Free Press sports columnist Drew Sharp thinks Detroit's school Emergency Manager Darnell Earley blew it big time
Early reversed a decision by Detroit PSL director Alvin Ward that had King High School forfeiting the league's championship game this Friday at Ford Field because of a brawl it got into with Cody High School. The forfeiture would have meant that Cass Tech automatically won the game.
But student and parental pressure resulted in Earley overturning the ruling and deciding to let the game go on.
Sharp writes:
The Detroit Public Schools dropped the ball.
There was an opportunity for a stern lesson on the merits of restraint. There was a chance to reach impressionable teenaged boys too often motivated by false machismo.
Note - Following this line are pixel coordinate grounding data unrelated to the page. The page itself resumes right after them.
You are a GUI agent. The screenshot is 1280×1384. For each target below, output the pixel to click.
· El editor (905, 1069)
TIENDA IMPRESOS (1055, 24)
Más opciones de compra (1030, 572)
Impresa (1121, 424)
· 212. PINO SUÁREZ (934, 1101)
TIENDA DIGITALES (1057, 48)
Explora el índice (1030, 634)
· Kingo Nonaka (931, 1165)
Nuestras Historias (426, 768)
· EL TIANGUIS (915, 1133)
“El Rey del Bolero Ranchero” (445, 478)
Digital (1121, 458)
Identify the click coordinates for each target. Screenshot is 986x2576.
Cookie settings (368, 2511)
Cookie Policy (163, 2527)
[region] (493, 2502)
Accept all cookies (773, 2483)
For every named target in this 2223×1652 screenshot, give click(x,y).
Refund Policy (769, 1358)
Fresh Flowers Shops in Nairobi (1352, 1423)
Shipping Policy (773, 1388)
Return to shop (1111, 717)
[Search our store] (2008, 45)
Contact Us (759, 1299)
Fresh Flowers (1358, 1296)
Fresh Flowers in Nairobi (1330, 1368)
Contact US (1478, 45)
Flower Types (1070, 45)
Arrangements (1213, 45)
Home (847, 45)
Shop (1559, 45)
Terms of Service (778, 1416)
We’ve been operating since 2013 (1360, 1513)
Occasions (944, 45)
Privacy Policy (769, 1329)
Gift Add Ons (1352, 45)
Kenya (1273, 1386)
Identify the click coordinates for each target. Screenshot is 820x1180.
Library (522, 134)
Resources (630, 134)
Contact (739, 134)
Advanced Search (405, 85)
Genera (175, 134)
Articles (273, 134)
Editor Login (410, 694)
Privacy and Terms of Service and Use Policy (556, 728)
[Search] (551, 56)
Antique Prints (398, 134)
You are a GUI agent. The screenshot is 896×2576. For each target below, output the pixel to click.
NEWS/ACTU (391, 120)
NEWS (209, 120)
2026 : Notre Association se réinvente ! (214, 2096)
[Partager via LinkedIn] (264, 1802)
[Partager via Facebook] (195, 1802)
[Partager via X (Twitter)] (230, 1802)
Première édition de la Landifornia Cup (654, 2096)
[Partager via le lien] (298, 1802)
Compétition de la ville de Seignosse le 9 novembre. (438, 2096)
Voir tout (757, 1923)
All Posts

The Public School League initially banished top-ranked King from the city football championship Friday night for its participation in a postgame melee last week against Cody. The action, handed down by PSL athletic director Alvin Ward, was extreme, offering collective consequences for individual transgressions. But it was the right call. More importantly, it was the right lesson.
But the DPS caved Tuesday, failing miserably in its primary objective of molding better, more responsible, more mentally disciplined young people.
Drew goes on later to say:
And we constantly complain why young African-American men in our large urban cities can so easily justify violent retaliation — and how the few talented enough to create larger opportunities through athletic prowess believe those skills should protect them from the rules of respectful behavior that govern everybody else.